**TASK STATEMENT**
Only the lines from the line containing "災害搶救篇 (763, 2099)" to the end of the records, both included, belong in the answer, copied exactly.

(Collected data entries)
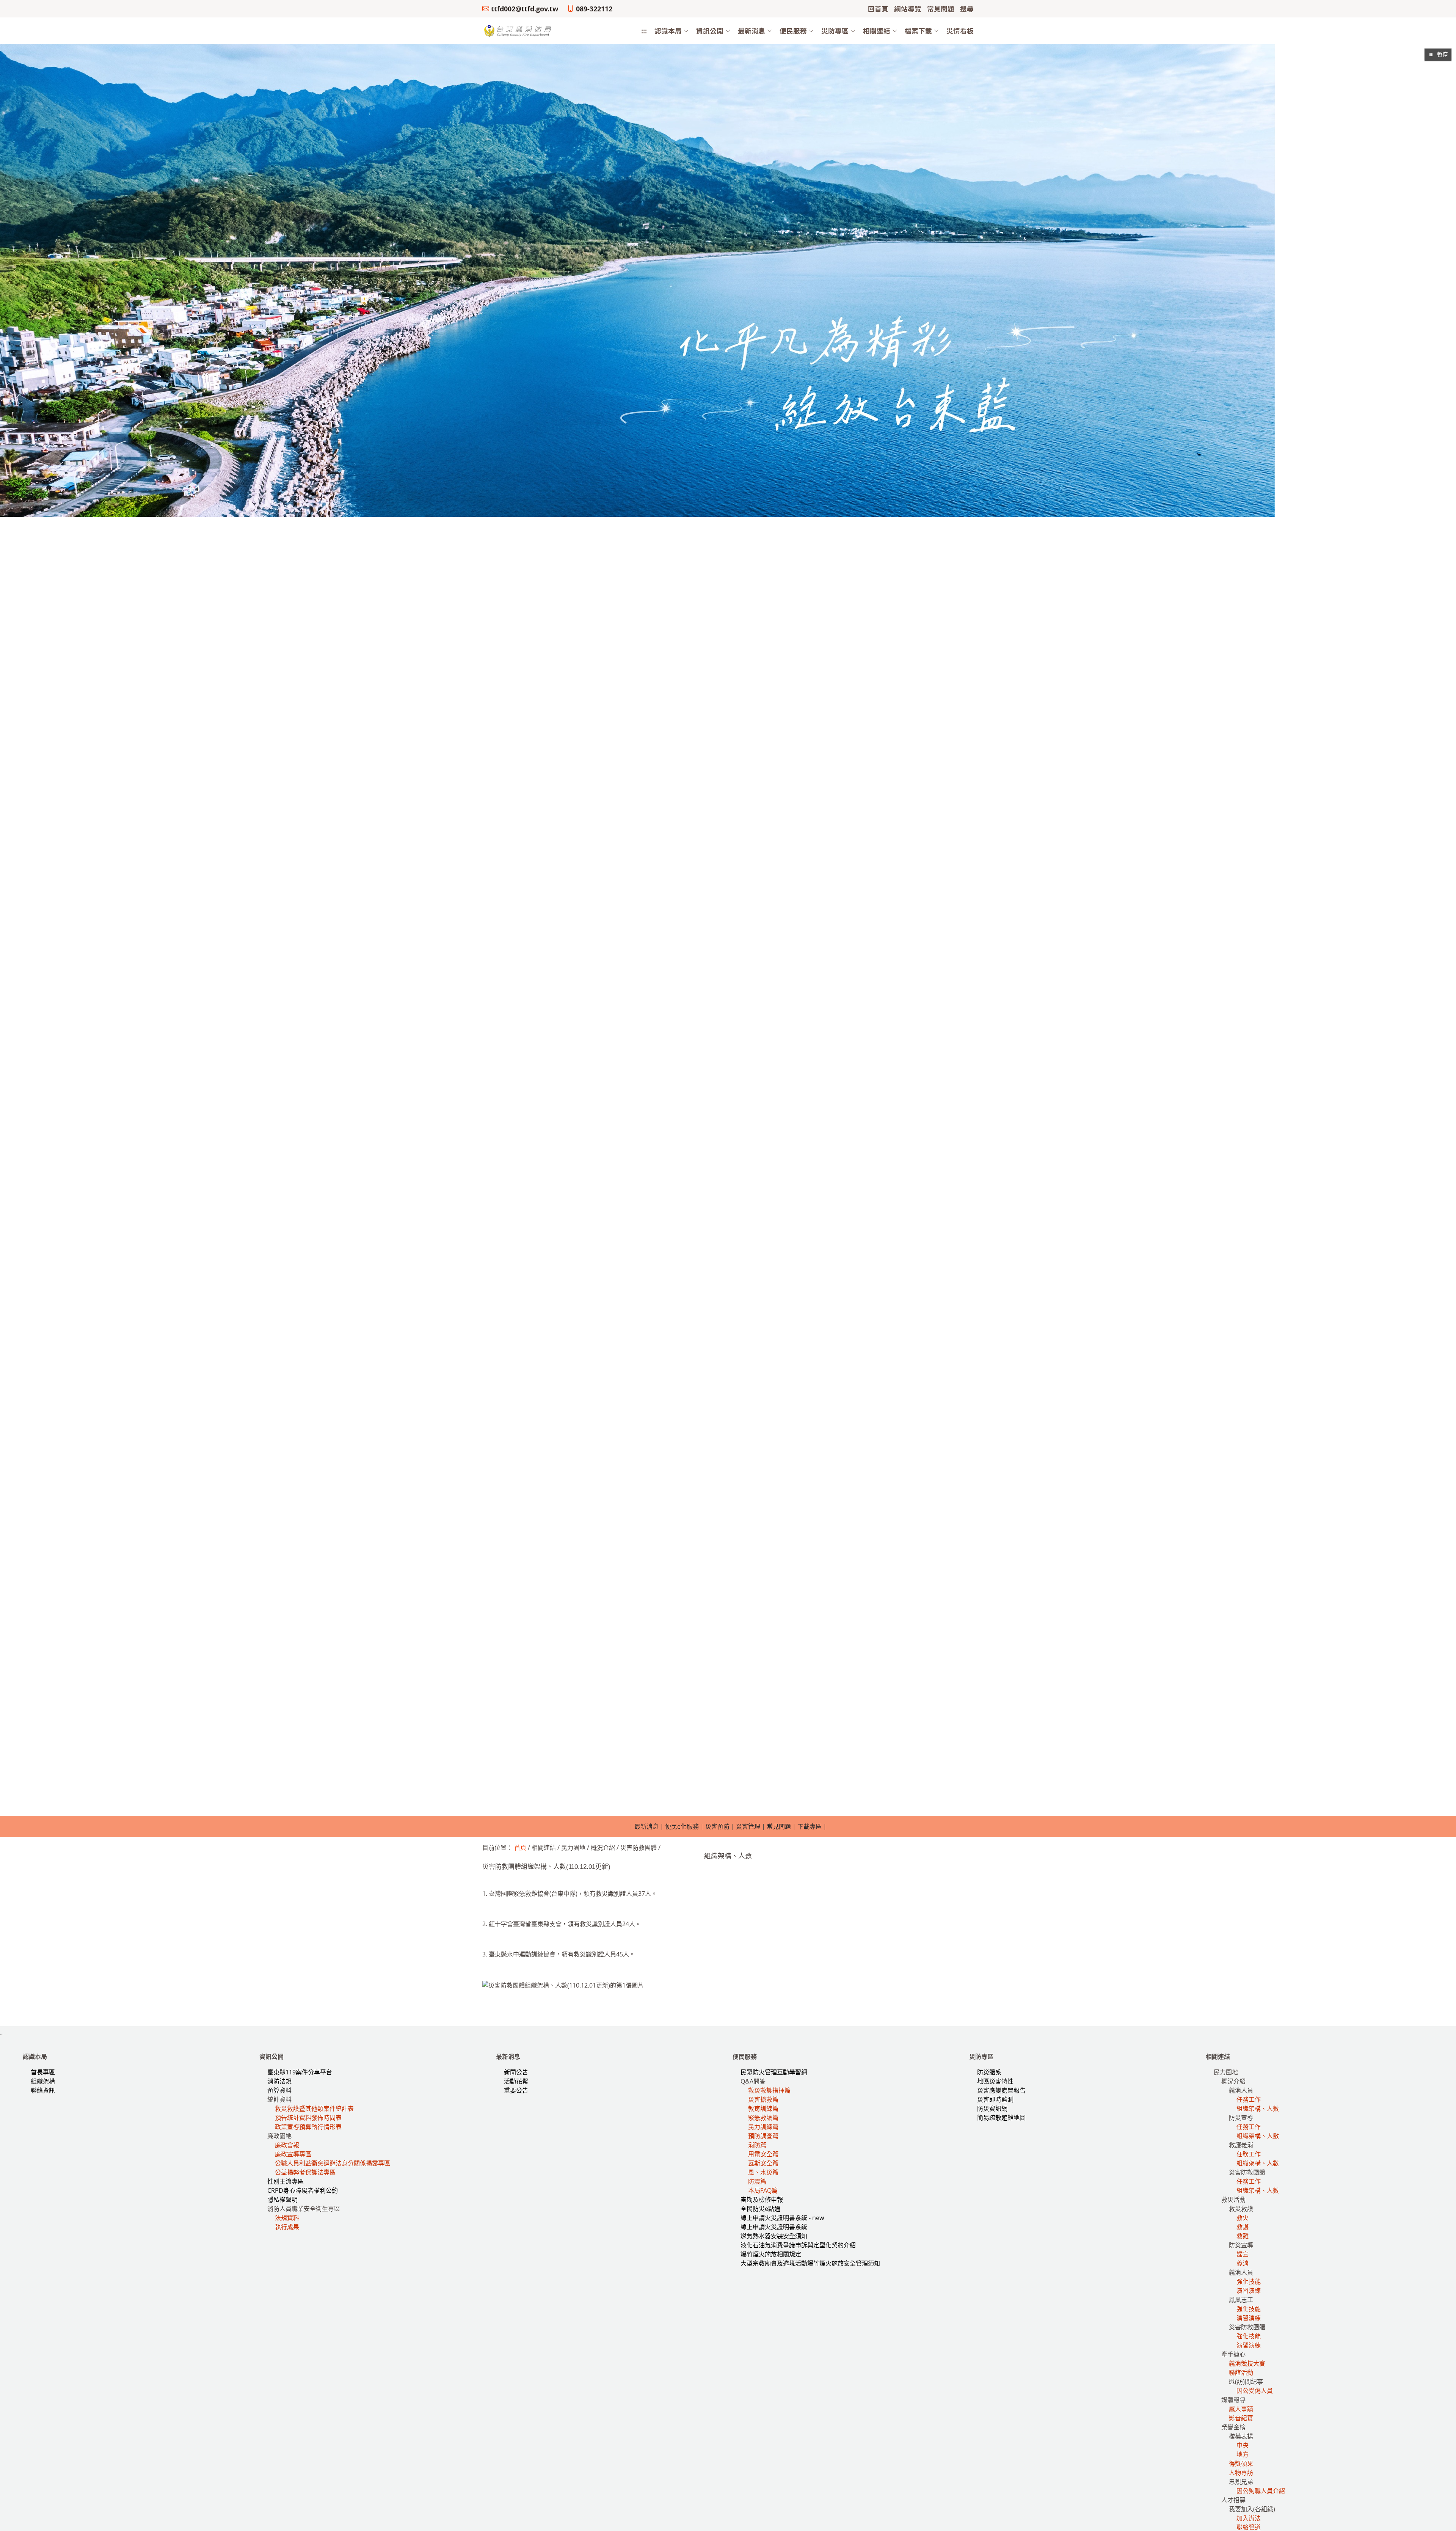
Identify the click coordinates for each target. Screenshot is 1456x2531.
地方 (1242, 2454)
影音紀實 (1241, 2418)
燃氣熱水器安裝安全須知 (774, 2236)
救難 (1242, 2236)
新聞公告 (516, 2072)
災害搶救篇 (763, 2099)
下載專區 (809, 1826)
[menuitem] (668, 30)
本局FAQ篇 (763, 2190)
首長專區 (43, 2072)
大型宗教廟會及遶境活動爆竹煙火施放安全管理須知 (810, 2263)
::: (644, 30)
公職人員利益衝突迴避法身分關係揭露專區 (332, 2163)
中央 (1242, 2445)
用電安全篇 (763, 2154)
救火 (1242, 2218)
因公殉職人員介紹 (1260, 2491)
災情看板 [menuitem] (960, 30)
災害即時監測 (995, 2099)
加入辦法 (1248, 2518)
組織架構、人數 (1257, 2108)
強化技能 (1248, 2281)
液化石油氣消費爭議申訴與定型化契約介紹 (798, 2245)
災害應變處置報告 (1001, 2090)
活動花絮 (516, 2081)
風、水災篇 (763, 2172)
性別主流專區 (285, 2181)
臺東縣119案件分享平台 (299, 2072)
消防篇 (757, 2145)
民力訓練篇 (763, 2127)
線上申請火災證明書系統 (774, 2227)
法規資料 (287, 2218)
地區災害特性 (995, 2081)
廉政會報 (287, 2145)
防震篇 (757, 2181)
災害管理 (748, 1826)
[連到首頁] (518, 30)
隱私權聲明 (282, 2199)
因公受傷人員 (1254, 2391)
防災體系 (989, 2072)
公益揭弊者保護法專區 (305, 2172)
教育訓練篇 (763, 2108)
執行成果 (287, 2227)
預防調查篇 (763, 2136)
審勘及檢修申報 (762, 2199)
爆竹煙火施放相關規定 (771, 2254)
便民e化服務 (682, 1826)
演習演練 (1248, 2290)
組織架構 (43, 2081)
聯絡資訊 (43, 2090)
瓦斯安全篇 (763, 2163)
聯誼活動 (1241, 2372)
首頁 (520, 1847)
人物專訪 (1241, 2472)
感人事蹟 (1241, 2409)
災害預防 (717, 1826)
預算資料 (279, 2090)
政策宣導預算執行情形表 (308, 2127)
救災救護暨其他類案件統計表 (314, 2108)
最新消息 (646, 1826)
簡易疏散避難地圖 (1001, 2117)
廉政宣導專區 (293, 2154)
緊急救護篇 (763, 2117)
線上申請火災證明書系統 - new (782, 2218)
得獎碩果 (1241, 2463)
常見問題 (779, 1826)
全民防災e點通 (760, 2208)
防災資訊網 (992, 2108)
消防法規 (279, 2081)
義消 (1242, 2263)
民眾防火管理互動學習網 (774, 2072)
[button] (668, 30)
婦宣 (1242, 2254)
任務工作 (1248, 2099)
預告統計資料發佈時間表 (308, 2117)
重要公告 (516, 2090)
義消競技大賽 (1247, 2363)
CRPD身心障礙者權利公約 (302, 2190)
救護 (1242, 2227)
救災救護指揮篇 (769, 2090)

**RESPONSE TO THE EXERCISE**
災害搶救篇 (763, 2099)
下載專區 (809, 1826)
[menuitem] (668, 30)
本局FAQ篇 (763, 2190)
首長專區 (43, 2072)
大型宗教廟會及遶境活動爆竹煙火施放安全管理須知 (810, 2263)
::: (644, 30)
公職人員利益衝突迴避法身分關係揭露專區 (332, 2163)
中央 (1242, 2445)
用電安全篇 (763, 2154)
救火 (1242, 2218)
因公殉職人員介紹 (1260, 2491)
災情看板 [menuitem] (960, 30)
災害即時監測 (995, 2099)
加入辦法 (1248, 2518)
組織架構、人數 (1257, 2108)
強化技能 (1248, 2281)
液化石油氣消費爭議申訴與定型化契約介紹 (798, 2245)
災害應變處置報告 (1001, 2090)
活動花絮 (516, 2081)
風、水災篇 (763, 2172)
性別主流專區 (285, 2181)
臺東縣119案件分享平台 (299, 2072)
消防篇 (757, 2145)
民力訓練篇 (763, 2127)
線上申請火災證明書系統 (774, 2227)
法規資料 (287, 2218)
地區災害特性 (995, 2081)
廉政會報 (287, 2145)
防震篇 (757, 2181)
災害管理 (748, 1826)
[連到首頁] (518, 30)
隱私權聲明 (282, 2199)
因公受傷人員 (1254, 2391)
防災體系 (989, 2072)
公益揭弊者保護法專區 (305, 2172)
教育訓練篇 (763, 2108)
執行成果 (287, 2227)
預防調查篇 (763, 2136)
審勘及檢修申報 (762, 2199)
爆竹煙火施放相關規定 (771, 2254)
便民e化服務 (682, 1826)
演習演練 (1248, 2290)
組織架構 (43, 2081)
聯絡資訊 (43, 2090)
瓦斯安全篇 (763, 2163)
聯誼活動 (1241, 2372)
首頁 (520, 1847)
人物專訪 (1241, 2472)
感人事蹟 (1241, 2409)
災害預防 (717, 1826)
預算資料 (279, 2090)
政策宣導預算執行情形表 (308, 2127)
救災救護暨其他類案件統計表 (314, 2108)
最新消息 (646, 1826)
簡易疏散避難地圖 (1001, 2117)
廉政宣導專區 (293, 2154)
緊急救護篇 (763, 2117)
線上申請火災證明書系統 - new (782, 2218)
得獎碩果 (1241, 2463)
常見問題 (779, 1826)
全民防災e點通 (760, 2208)
防災資訊網 (992, 2108)
消防法規 (279, 2081)
義消 (1242, 2263)
民眾防火管理互動學習網 (774, 2072)
[button] (668, 30)
婦宣 (1242, 2254)
任務工作 (1248, 2099)
預告統計資料發佈時間表 (308, 2117)
重要公告 (516, 2090)
義消競技大賽 (1247, 2363)
CRPD身心障礙者權利公約 (302, 2190)
救護 (1242, 2227)
救災救護指揮篇 (769, 2090)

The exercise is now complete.